Doença crônica atinge milhões de mulheres e exige olhar especializado para diagnóstico e tratamento adequados
Por muito tempo, o lipedema foi confundido com obesidade, retenção de líquidos ou simples alteração estética. Hoje, a condição começa a ganhar mais visibilidade e respaldo científico, especialmente após estudos recentes indicarem que cerca de 12% das mulheres brasileiras apresentam sinais compatíveis com a doença. O avanço no reconhecimento e nos métodos diagnósticos representa um passo importante para reduzir anos de sofrimento silencioso.

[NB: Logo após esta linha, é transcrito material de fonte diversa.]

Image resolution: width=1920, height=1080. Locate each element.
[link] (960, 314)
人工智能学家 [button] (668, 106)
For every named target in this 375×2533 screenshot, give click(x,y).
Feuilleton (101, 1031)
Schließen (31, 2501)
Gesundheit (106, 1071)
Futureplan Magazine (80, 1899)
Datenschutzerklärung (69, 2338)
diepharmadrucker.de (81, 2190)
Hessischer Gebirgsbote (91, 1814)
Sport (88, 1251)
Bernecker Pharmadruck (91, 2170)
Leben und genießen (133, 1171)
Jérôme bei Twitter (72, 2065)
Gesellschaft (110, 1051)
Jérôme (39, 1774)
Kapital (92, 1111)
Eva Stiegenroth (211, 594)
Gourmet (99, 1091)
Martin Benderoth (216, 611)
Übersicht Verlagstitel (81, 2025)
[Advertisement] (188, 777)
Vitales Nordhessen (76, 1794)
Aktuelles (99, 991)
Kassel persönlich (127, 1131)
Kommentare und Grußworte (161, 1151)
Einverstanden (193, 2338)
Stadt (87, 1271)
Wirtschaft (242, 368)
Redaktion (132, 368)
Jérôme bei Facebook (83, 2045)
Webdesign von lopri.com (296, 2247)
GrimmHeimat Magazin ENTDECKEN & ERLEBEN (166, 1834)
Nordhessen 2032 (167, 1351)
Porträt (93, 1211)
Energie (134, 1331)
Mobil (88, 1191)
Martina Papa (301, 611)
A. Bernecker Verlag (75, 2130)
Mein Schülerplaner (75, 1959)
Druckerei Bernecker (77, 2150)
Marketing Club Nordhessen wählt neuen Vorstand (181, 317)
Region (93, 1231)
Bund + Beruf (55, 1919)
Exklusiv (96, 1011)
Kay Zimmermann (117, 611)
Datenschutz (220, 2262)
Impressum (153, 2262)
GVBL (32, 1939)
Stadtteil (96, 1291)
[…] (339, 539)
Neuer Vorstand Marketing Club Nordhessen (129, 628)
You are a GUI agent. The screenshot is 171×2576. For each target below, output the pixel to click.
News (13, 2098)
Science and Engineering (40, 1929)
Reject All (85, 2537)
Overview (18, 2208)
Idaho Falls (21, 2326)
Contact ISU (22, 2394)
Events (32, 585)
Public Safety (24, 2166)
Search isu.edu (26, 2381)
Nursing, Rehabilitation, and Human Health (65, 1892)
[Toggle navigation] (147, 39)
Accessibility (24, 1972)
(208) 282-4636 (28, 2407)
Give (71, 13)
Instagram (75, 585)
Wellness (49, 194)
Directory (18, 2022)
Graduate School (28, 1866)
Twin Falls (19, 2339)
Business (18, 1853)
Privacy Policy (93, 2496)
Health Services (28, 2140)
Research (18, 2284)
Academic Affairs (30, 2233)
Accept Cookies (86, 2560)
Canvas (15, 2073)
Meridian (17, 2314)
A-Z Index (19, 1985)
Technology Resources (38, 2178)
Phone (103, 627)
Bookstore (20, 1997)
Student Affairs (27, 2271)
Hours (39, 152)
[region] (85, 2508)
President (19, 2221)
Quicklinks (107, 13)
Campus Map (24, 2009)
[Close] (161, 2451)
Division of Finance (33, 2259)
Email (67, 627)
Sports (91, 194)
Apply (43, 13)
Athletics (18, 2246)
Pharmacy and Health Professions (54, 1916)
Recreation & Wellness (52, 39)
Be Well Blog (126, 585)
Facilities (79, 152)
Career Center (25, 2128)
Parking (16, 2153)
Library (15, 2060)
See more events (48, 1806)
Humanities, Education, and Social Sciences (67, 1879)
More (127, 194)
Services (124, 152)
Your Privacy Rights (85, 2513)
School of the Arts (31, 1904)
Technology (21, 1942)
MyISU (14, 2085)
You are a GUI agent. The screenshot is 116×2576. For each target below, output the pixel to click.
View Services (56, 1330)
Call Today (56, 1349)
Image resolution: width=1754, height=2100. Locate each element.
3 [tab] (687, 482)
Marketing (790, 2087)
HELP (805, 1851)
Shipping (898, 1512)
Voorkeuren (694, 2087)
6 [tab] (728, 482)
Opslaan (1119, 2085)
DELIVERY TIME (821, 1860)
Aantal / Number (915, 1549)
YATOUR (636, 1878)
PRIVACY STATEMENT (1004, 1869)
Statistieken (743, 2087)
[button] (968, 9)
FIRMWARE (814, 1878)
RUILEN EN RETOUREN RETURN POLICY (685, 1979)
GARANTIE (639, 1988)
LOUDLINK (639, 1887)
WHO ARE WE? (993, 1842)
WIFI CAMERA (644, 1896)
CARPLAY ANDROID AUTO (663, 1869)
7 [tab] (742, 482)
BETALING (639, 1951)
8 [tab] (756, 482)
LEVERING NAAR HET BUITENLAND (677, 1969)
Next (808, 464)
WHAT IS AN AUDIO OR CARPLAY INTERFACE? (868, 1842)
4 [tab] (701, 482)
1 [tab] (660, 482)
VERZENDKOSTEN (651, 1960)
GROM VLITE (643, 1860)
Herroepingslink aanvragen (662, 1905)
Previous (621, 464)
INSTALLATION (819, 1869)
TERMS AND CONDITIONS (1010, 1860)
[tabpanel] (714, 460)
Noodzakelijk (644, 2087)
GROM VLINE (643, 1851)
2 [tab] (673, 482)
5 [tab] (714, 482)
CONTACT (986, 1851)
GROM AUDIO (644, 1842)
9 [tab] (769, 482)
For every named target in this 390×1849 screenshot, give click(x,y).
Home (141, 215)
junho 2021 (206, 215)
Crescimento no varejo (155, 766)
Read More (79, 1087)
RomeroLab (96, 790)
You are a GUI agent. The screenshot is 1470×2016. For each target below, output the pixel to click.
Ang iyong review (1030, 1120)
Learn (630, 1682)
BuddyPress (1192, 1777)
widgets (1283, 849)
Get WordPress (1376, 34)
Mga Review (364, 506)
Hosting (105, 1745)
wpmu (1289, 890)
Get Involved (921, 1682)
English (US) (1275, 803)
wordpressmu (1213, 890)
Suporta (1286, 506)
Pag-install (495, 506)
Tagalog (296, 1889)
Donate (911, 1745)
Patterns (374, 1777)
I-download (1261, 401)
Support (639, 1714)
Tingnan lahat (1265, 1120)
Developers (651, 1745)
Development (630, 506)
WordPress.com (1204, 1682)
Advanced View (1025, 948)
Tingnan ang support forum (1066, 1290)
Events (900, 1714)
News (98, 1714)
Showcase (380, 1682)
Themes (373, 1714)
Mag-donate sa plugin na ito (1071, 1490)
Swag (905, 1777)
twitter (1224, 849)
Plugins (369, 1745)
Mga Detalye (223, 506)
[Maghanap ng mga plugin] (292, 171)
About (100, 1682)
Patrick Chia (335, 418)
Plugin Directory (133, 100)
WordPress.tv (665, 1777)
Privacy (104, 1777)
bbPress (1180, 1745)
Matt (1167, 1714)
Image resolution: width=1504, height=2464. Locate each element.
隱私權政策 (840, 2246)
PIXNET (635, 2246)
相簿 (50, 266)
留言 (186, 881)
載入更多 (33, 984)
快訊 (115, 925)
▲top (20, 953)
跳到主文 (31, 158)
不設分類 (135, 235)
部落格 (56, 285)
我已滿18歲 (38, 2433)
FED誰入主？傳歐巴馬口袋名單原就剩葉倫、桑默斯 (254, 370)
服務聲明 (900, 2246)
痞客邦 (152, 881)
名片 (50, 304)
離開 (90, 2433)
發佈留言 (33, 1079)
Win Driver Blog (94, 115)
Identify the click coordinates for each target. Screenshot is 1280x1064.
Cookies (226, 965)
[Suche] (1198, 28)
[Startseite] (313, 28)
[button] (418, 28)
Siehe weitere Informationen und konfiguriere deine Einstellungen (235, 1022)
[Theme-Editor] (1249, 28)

A cirurgiã vascular Dra. Aline Helena, formada pela Unesp Botucatu, explica que o lipedema é uma doença crônica caracterizada pelo acúmulo anormal e simétrico de gordura, principalmente nas pernas e, em alguns casos, nos braços. “O diferencial é que essa gordura costuma ser dolorosa ao toque, não responde bem a dieta ou exercício e vem acompanhada de sensação de peso, inchaço e facilidade para surgimento de hematomas”, afirma.
Sintomas vão além da estética
O lipedema geralmente surge em momentos de alterações hormonais, como puberdade, gravidez ou menopausa. Ao contrário da obesidade comum, o tronco pode permanecer proporcional, enquanto pernas e braços apresentam aumento de volume desproporcional. “Muitas pacientes relatam dor ao caminhar, dificuldade para permanecer em pé por longos períodos e impacto direto na mobilidade e na autoestima”, explica a especialista.
Diagnóstico mais preciso com exames de imagem
Até pouco tempo, o diagnóstico do lipedema era essencialmente clínico, o que contribuía para erros e atrasos. A definição de critérios específicos por exames de imagem, como ultrassonografia e ressonância magnética, trouxe mais segurança para médicos e pacientes. “Esses exames permitem identificar alterações no tecido subcutâneo típicas do lipedema, ajudando a diferenciar a doença de outras condições, como linfedema ou obesidade”, destaca Dra. Aline Helena.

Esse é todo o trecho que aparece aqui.